Repeat every record exactly as written, but leave out the pictures.

[[ Data for the task, beginning ]]

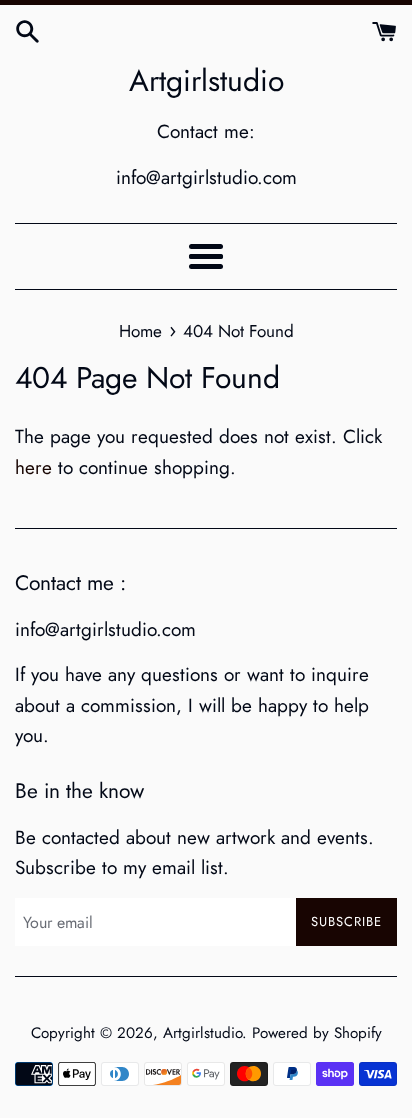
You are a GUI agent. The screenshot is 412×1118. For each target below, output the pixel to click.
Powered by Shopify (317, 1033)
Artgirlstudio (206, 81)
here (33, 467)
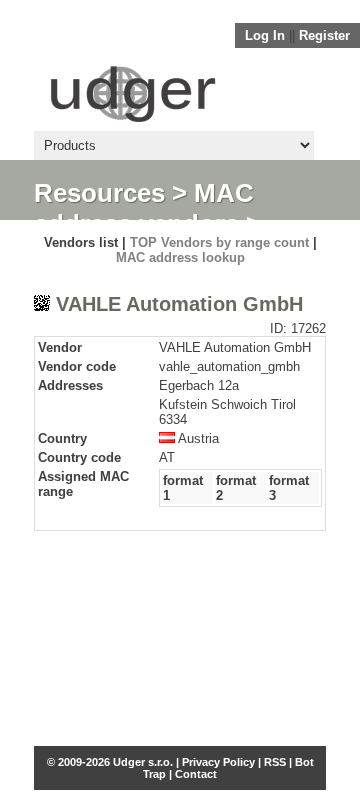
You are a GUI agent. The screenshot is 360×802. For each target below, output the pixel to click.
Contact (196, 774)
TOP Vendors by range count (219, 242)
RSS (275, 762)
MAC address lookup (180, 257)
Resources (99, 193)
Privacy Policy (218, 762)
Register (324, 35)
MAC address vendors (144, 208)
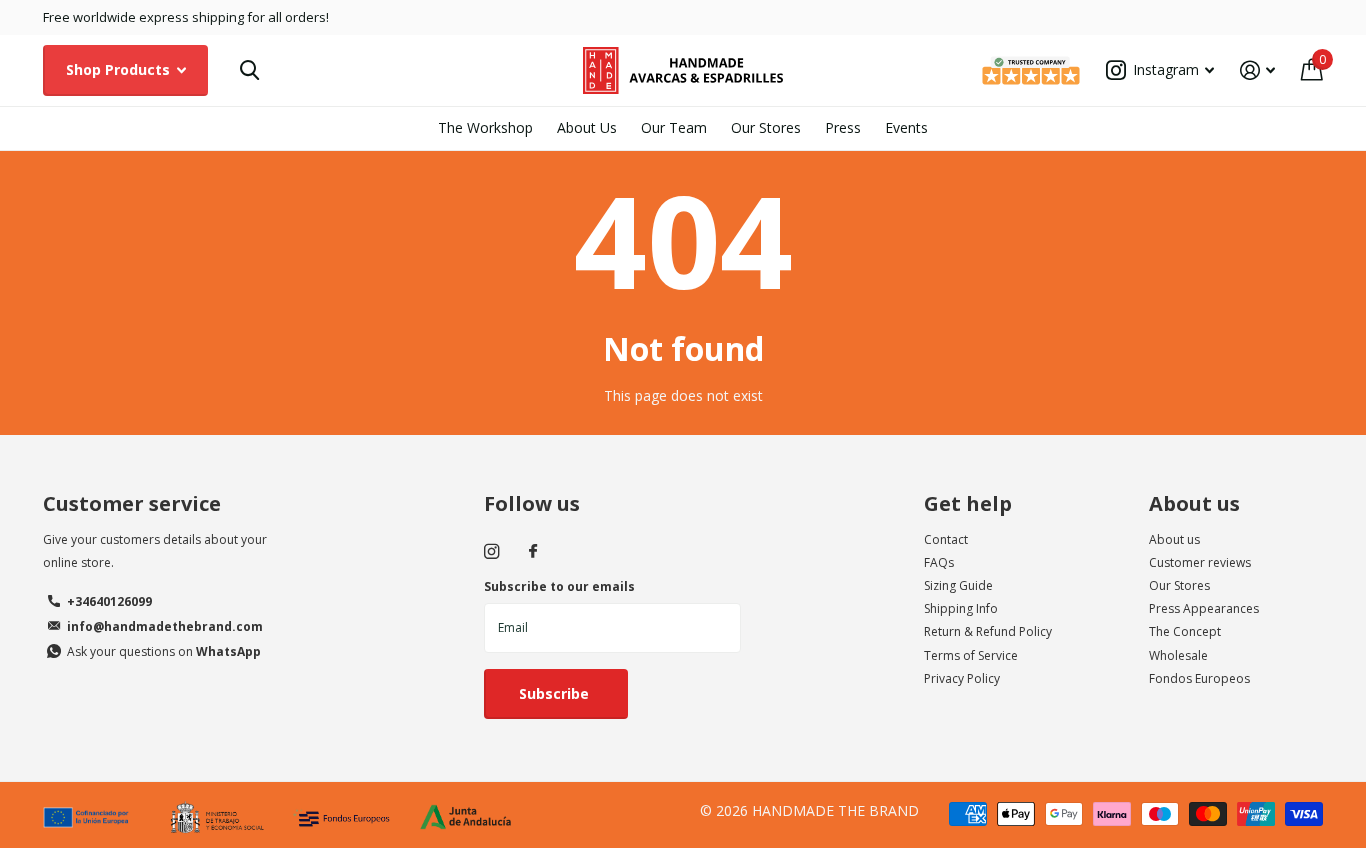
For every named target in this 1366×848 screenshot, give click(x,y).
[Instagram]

[[ Data for the task, end ]]

Exercise answer.
You are a GUI agent. The screenshot is 412×1118. For each target below, output the pixel to click.
Powered by Shopify (317, 1033)
Artgirlstudio (206, 81)
here (33, 467)
You are a GUI agent. The screenshot is 360×802. For each target below, output the pixel to click.
Contact (196, 774)
TOP Vendors by range count (219, 242)
RSS (275, 762)
MAC address lookup (180, 257)
Resources (99, 193)
Privacy Policy (218, 762)
Register (324, 35)
MAC address vendors (144, 208)
For every named target in this 1366×848 screenshot, give click(x,y).
[Instagram]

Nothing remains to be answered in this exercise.